Concert Review: Javon Jackson Quartet
By ELGIN SMITH
One of today’s brightest contemporary jazz saxophonists,
Jackson—who has worked with names like Art Blakey, Freddie Hubbard, Elvin Jones, Ron Carter, and Dr. Lonnie Smith, to name a few—left the audience with no doubt about his appreciation for his predecessors.
Jackson and his quartet kicked off the evening with “Four,” a classic jazz standard written by Eddie “Cleanhead” Vinson (but best known for Miles Davis’ rendition of the tune). The tempo was hot, and Jackson’s initial solo was even hotter, with a sound that resembled John Coltrane and a fluidity that Charlie Parker could have appreciated. The surprisingly small crowd, which only filled one third of the Blue Room, applauded Jackson after his lengthy, blistering solo. Guitarist Henry Johnson then took his turn, demonstrating a non-picked style that sounded remarkably like Wes Montgomery.

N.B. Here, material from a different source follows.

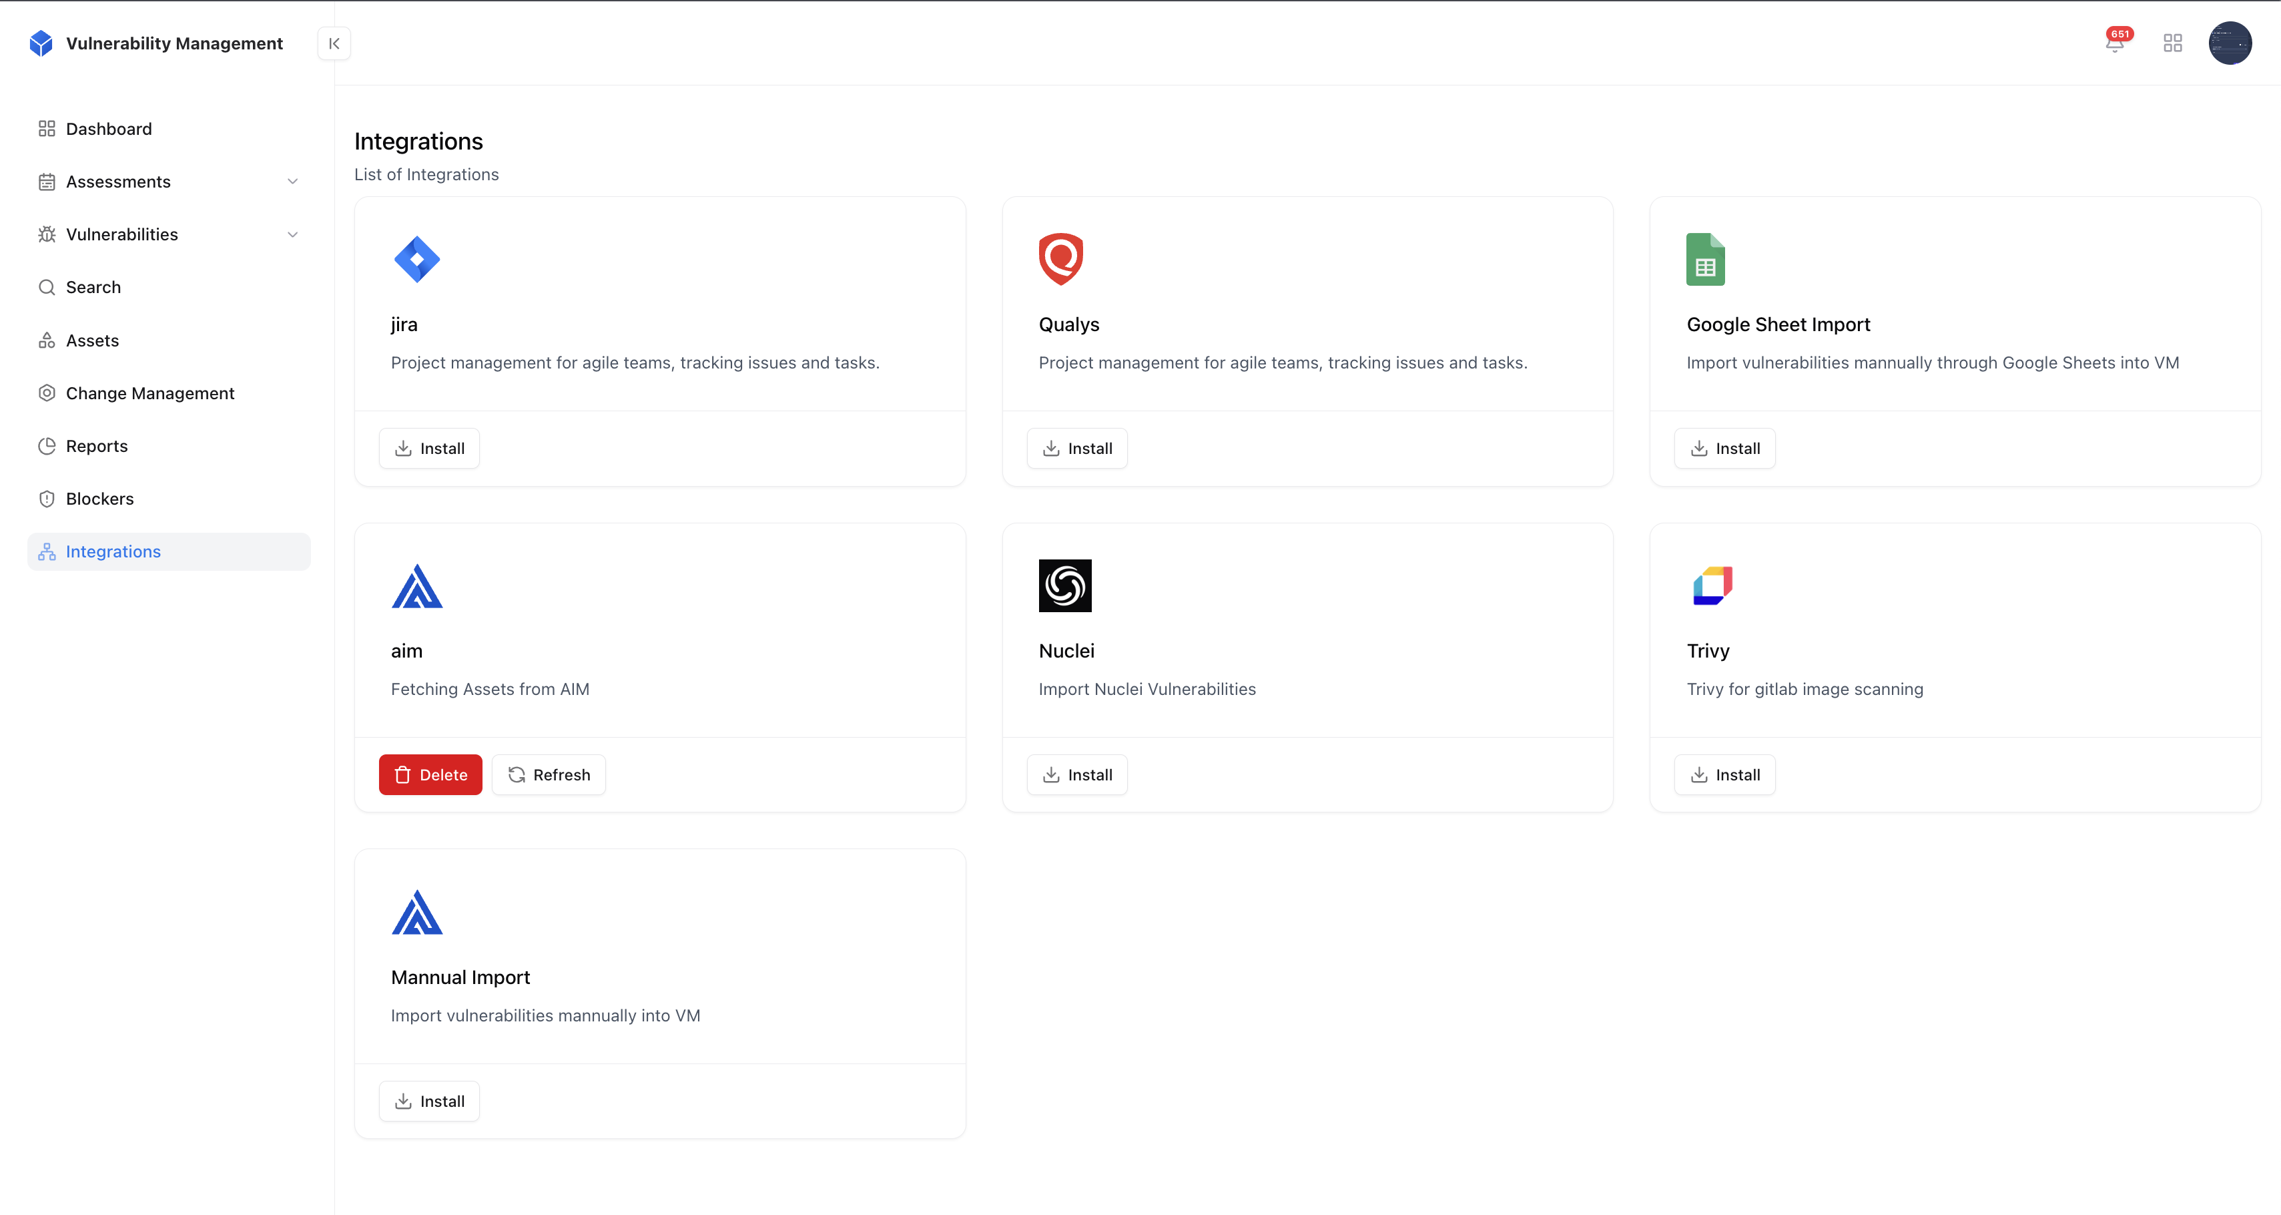Click the Qualys shield logo

pos(1060,259)
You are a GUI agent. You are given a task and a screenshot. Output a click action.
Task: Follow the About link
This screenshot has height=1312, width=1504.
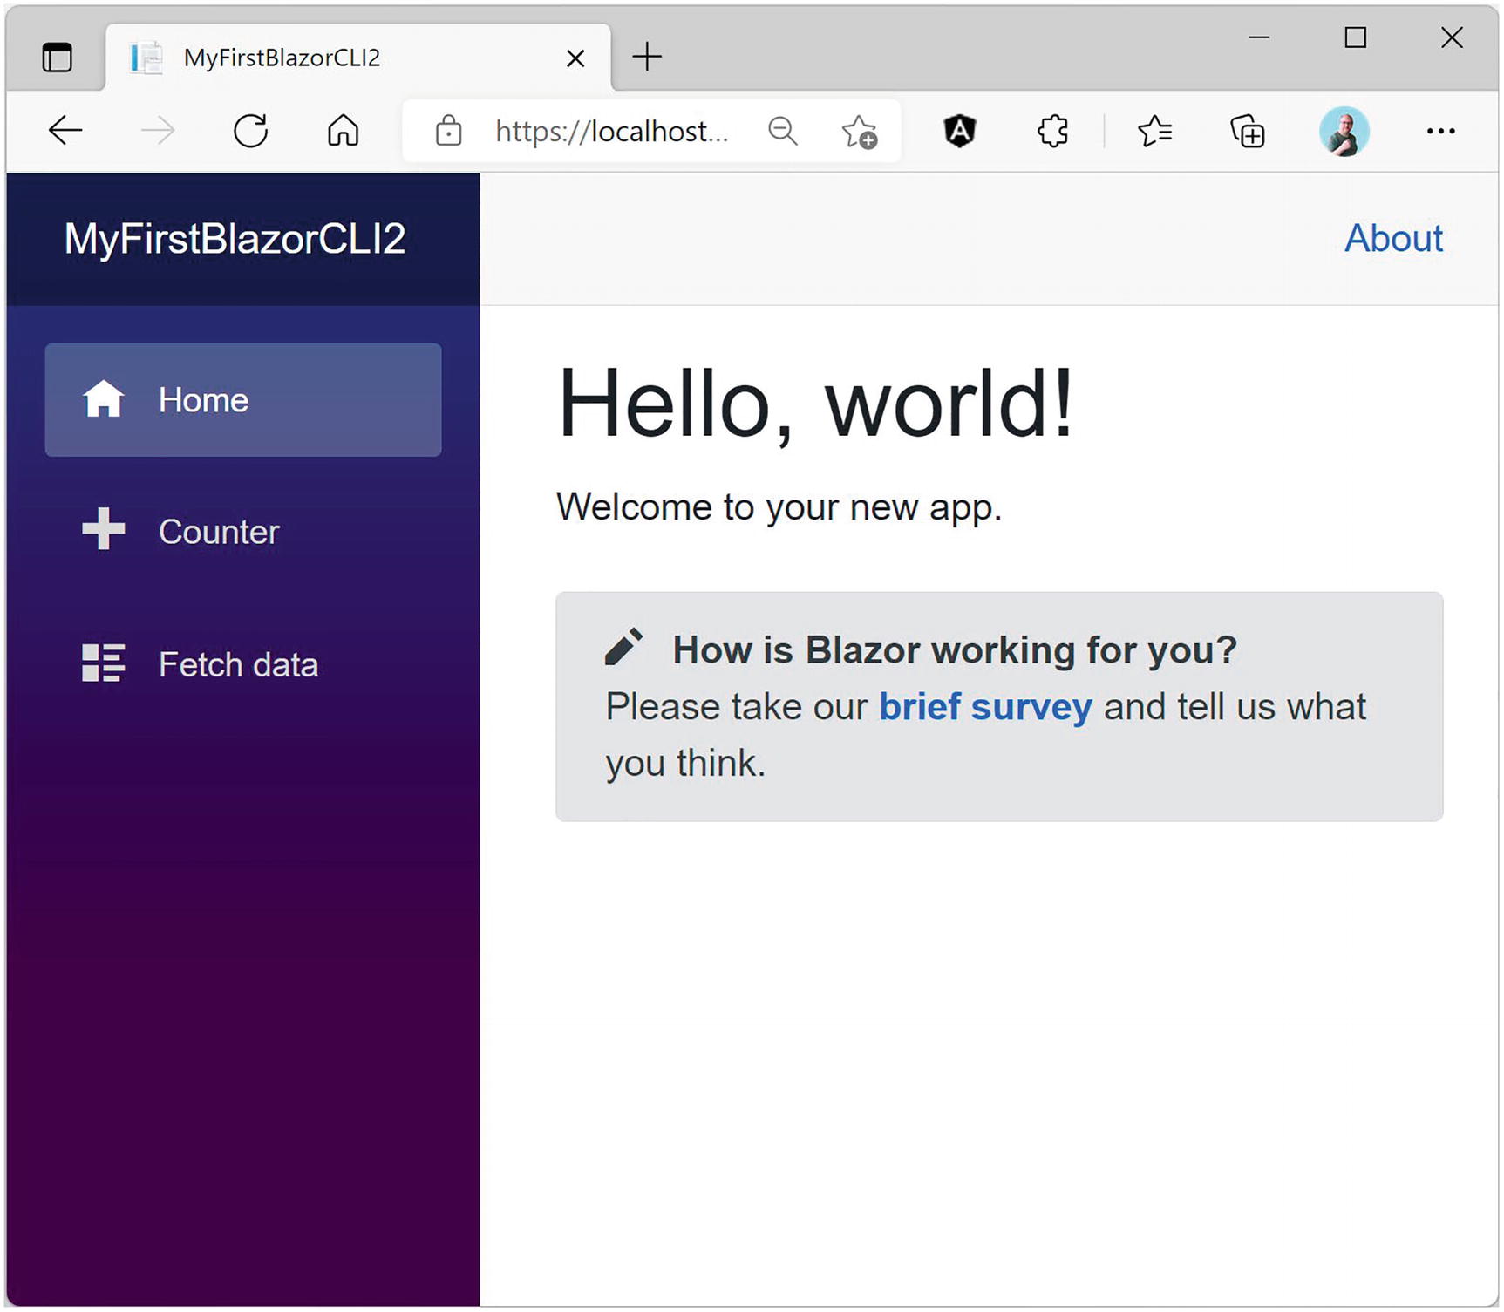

After finishing up the most recognizable tune of the evening, the quartet shifted into an original composition of Jackson’s, “Mr. Taylor.” The group relaxed a bit with a medium tempo that allowed them to swing a bit. Jackson started things off with a solid solo, but Johnson’s bluesy guitar work stood out as the tune’s bright spot. Drummond played the last solo, a straight, almost march-style (see Art Blakey’s “Blues March“) that allowed him to show off a few tricks (including a one-handed solo stretch that got a few shouts from the audience).